The first major acquisition of the fall festival circuit is The Weinstein Company’s purchase of the U.S. rights to the John Curran film Tracks, which stars Mia Wasikowska and Adam Driver. The film, which had its world premiere in competition at the ongoing Venice Film Festival and shortly thereafter made it’s North American premiere at the Telluride Film Festival, stars Wasikowska in the real life story of Robyn Davidson, a woman who in 1977 made a tumultuous solo journey through 1700 miles of arduous Australian desert. The film tells the true story of Davidson, who, accompanied by her dog Diggity and four camels, trekked over nine months through the harsh Australian desert beginning in Alice Springs and concluding at the Indian Ocean. Along the way, National Geographic photographer Rick Smolan (played by Adam Driver) photographs her voyage. The film was based on Davidson’s memoir and written for the screen by Marion Nelson.
The journey to the screen for Tracks is a long one. For years a film version of Davidson’s story has been heavily sought after by some of the most famous actresses in the world, including at certain times, Julia Roberts and Nicole Kidman. The film came together independent financing and the help of producers Iain Canning and Emile Sherman, Oscar-winners for The King’s Speech, also distributed by The Weinstein Company. Curran, whose varied career includes past titles like the Edward Norton-Robert De Niro thiller Stone, the W. Somerset Maugham adaptation The Painted Veil, and the marital drama We Don’t Live Here Anymore, shot the Australian-filmed and focused story. Films focusing on their lead characters pit against the elements is a striking theme represented in several heavily buzzed about titles, including Gravity, which drift Sandra Bullock alone in space, and All is Lost, in which Robert Redford is forced to faced mortality as he’s adrift at sea. Tracks, like the two aforementioned films is receiving nice early reviews as well.

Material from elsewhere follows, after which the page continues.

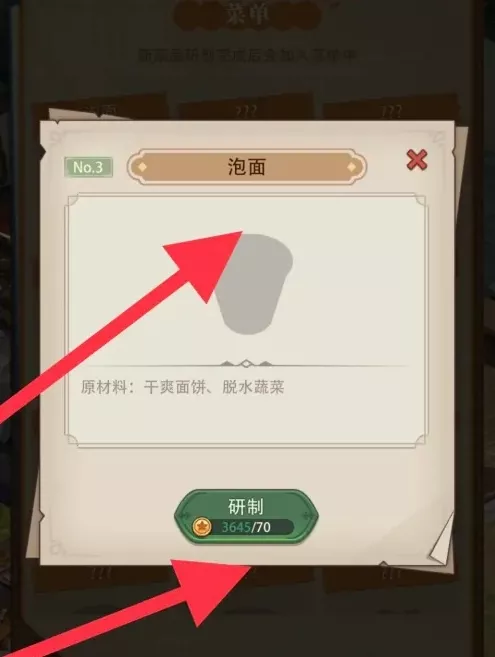This screenshot has height=657, width=495.
Task: Select the No.3 green badge
Action: pyautogui.click(x=88, y=167)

In Contention‘s Guy Lodge says of the film: “Honors its subject’s stoic reserve, but allows a strain of warm calico romanticism into her remarkable story.” He also singled out Wasikowska’s performance, “Pale and birch-like, possessed of an unusual beauty that doesn’t come separate from an innate intelligence, she has successfully built her career so far on a kind of cool but relatably reticent quality: through starring roles in the likes of Jane Eyre and Stoker, she’s become a go-to girl for characters who are nobody’s go-to girls. As such, she’s ideal for the role of Robyn, a woman who doesn’t mean to be antisocial, but has strictly rationed practical use for the company – social, professional or even sexual – of others. ‘How can you tell a nice person to just crawl into a hole and die?’ she asks a sympathetic benefactor at one point. In Wasikowska’s quiet phrasing, it’s not a facetious question.” Variety’s Justin Chang called the film, “a gorgeously rendered adventure saga.”

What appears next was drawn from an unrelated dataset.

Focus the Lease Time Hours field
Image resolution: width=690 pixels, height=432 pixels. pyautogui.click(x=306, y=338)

Wasikowska, of Jane Eyre, The Kids Are All Right and Alice in Wonderland fame, most recently was seen in the spring indie Stoker opposite Nicole Kidman, as well as the Jim Jarmusch vampire oddity Only Lovers Left Alive, which premiered at the Cannes Film Festival. She has another title set to premiere at the Toronto Film Festival– The Double co-starring Jesse Eisenberg which was directed by Richard Ayoade. Driver, currently Emmy-nominated for his role in Girls, co-stars the eagerly anticipated and awards hopeful Inside Llewyn Davis, the latest film from the Coen Brothers, which won the Jury Prize at Cannes this past May and is making the festival rounds before opening at the beginning of December.
We are going to speculate that the very busy slate of upcoming films from The Weinstein Company (including August: Osage County, Philomena, Grace of Monaco and Mandela: Walk to Freedom) will push the arrival of Tracks to 2014 to likely spur potential awards interest, but no word on possible release dates have been established; we will keep you up to date to the latest. Tracks will next play the upcoming Toronto Film Festival.